## What the task asks
At the line with "Open the card", start repeating the data, and continue line by line through the final line, exactly.

Saved data entries:

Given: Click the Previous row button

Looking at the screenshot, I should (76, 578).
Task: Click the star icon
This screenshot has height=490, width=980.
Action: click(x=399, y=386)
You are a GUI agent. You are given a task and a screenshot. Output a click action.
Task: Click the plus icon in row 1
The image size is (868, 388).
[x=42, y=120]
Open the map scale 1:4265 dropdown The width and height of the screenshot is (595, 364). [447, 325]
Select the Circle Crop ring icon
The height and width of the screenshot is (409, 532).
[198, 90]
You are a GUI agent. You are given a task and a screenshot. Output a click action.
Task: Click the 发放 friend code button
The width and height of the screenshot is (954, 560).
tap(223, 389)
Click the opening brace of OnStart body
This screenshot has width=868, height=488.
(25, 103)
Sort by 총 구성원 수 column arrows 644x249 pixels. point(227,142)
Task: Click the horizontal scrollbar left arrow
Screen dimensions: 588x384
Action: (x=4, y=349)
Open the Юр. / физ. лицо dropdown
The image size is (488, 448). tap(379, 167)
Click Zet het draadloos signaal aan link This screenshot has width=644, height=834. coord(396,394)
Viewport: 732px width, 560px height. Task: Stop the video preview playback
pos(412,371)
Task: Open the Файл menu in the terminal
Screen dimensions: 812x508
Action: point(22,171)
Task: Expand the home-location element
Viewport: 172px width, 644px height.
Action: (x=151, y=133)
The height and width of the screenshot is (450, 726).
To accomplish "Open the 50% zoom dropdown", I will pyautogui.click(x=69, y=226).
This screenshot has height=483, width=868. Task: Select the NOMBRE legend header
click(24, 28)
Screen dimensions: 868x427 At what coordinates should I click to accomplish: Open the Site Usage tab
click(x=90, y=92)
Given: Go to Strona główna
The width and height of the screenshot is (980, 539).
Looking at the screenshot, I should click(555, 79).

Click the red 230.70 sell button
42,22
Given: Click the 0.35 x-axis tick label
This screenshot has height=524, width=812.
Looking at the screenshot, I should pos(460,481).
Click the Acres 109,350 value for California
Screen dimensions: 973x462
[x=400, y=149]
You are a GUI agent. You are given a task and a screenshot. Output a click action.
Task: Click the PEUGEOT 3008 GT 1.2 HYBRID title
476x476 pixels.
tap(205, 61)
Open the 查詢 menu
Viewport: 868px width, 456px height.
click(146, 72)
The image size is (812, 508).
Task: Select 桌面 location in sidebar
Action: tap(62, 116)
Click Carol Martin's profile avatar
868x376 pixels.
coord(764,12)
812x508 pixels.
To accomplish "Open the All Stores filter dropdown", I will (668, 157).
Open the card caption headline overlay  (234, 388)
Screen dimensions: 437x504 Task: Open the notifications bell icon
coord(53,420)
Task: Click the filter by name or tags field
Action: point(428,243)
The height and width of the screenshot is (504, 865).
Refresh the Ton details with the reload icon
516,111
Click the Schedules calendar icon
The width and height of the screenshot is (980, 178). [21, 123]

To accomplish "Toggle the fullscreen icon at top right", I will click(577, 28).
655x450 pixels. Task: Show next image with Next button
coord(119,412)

## Response to the exercise
Open the card caption headline overlay  (234, 388)
Screen dimensions: 437x504 Task: Open the notifications bell icon
coord(53,420)
Task: Click the filter by name or tags field
Action: point(428,243)
The height and width of the screenshot is (504, 865).
Refresh the Ton details with the reload icon
516,111
Click the Schedules calendar icon
The width and height of the screenshot is (980, 178). [21, 123]

To accomplish "Toggle the fullscreen icon at top right", I will click(577, 28).
655x450 pixels. Task: Show next image with Next button
coord(119,412)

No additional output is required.